Bowser notes that the eel project is a win-win situation, with participants gaining academic credit and hands-on research experience while also doing their part to help the environment: “The project directly involves Marist students with scientific design and field methodology. And students experience the local ecosystem firsthand while collecting important information and relevant data about migrating fish.”  This past spring at the Fall Kill in Poughkeepsie, the Marist interns caught, counted, and released migrating juvenile American eels every day for two months. There they not only conducted field work but also worked alongside Poughkeepsie High School students performing after-school volunteer work.  Adds Bowser, “This program is a really great example of community science in action. It is helping New York State collect important data and putting conservation in the hands of local students.”

This year, Marist students also had the opportunity to conduct a related scientific study. Specifically, the students set out to examine changes in glass eel weight, length, and pigmentation throughout the season.

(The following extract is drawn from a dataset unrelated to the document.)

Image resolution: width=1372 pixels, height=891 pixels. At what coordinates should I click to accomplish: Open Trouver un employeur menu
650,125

Twice a week, the team collected 20 glass eels from NYSDEC sampling nets, brought them back to the lab at Marist, and carefully measured their weights, lengths, and levels of pigmentation. Their study offers clues about how and when eels develop within the estuary, as well as providing information of interest to the Atlantic States Marine Fisheries Commission, an interstate body that coordinates the conservation and management of 27 nearshore fish species. The Marist students who conducted the specialized research were Rodina Abdelhady ’21, a biomedical sciences major from Wappingers Falls, New York; and environmental science and policy majors Jeramie Glynn ’20 of Summit, Pennsylvania; Kathryn Samarro ’21 of Wyckoff, New Jersey; Bridget Connolly ’20 of Rumson, New Jersey; and Clairice Drexler ’20 of Southington, Connecticut. 

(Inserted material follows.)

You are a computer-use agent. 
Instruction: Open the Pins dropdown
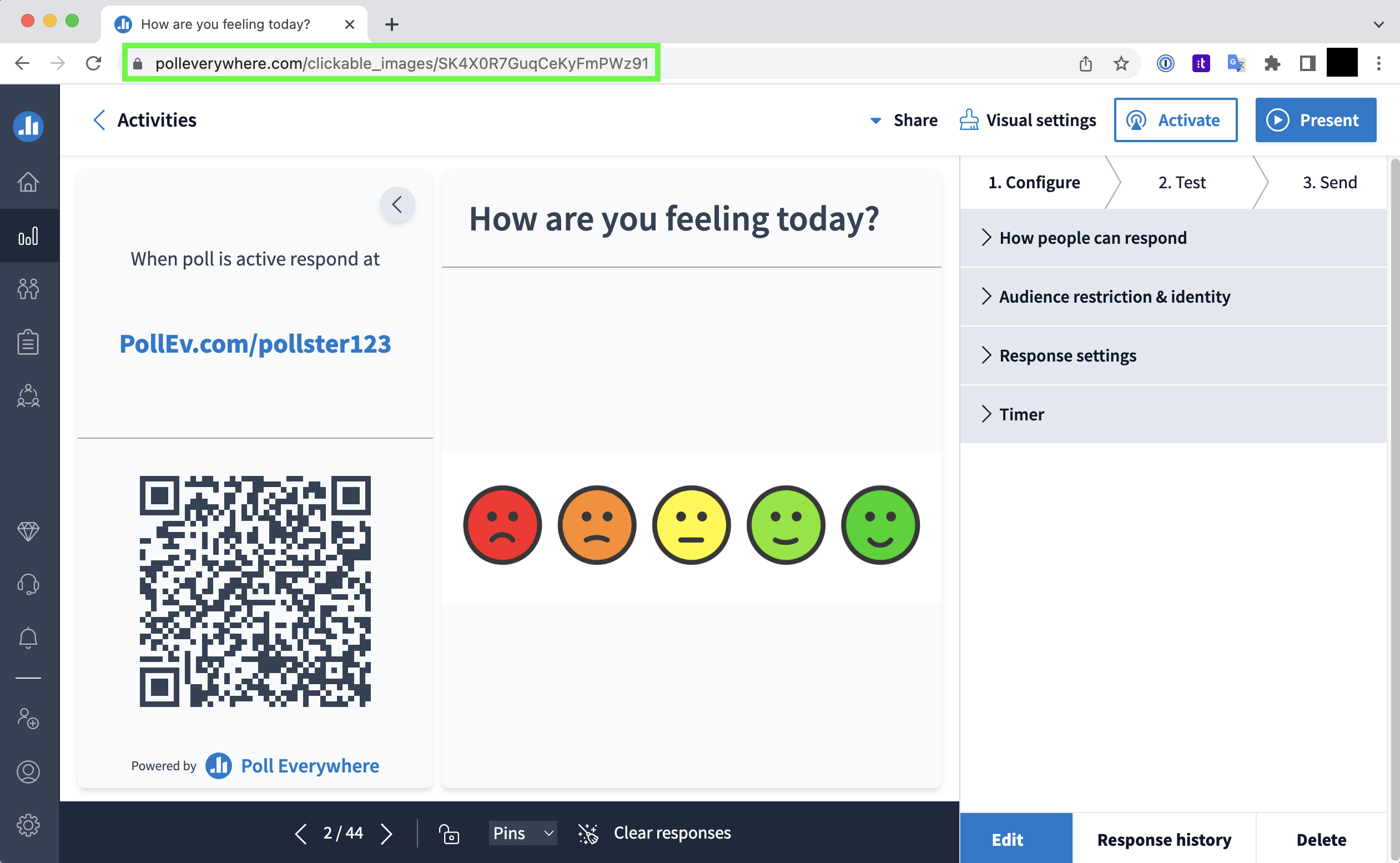click(522, 833)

Keeping the Hudson River Valley clean and beautiful

Senior Lecturer of Biology Amy Cahill has also gotten Marist students involved in protecting the local environment. Most recently, they volunteered to support the efforts of Riverkeeper, a community organization dedicated to protecting the environmental, recreational, and commercial integrity of the Hudson River and its tributaries. On May 4, Cahill led 13 Marist students in the 8th Annual Riverkeeper Sweep cleanup event in Esopus. The students picked up 139 plastic bottles, 141 bottle caps, and more than 300 pieces of foam, glass, and plastic.  Says Cahill, “This was my fifth year involving students as co-leaders/volunteers at this event to clean up parks along the Hudson River. A really nice aspect of this project is that our students worked side by side with residents of the local community. And for the past two years, we’ve recorded data on what we collect for a wider study with Riverkeeper.”

Earlier in the 2018-19 academic year, Cahill spearheaded another project in which Marist students volunteered to remove water chestnuts from the Hudson River. Along with Cahill, biomedical sciences majors Meaghan Ranalli ’22 of Fishkill, New York and Ovie Obaro ’19 of Kingston, New York manned a water chestnut harvesting boat to assist with the management of this invasive species. Water chestnuts are a significant environmental nuisance because they form nearly impenetrable floating mats of vegetation. The mats are hazardous for boaters and can severely limit light penetration into the water and negatively impact the growth of native aquatic plants beneath the canopy. The reduced plant growth, combined with the decomposition of the water chestnut plants, can result in reduced levels of dissolved oxygen in the water, impact other aquatic organisms, and potentially lead to fish kills. Looking ahead, Cahill has been granted a sabbatical for the spring 2020 semester, and she plans to involve Marist students in a study of invasive species management strategies in the Hudson Valley.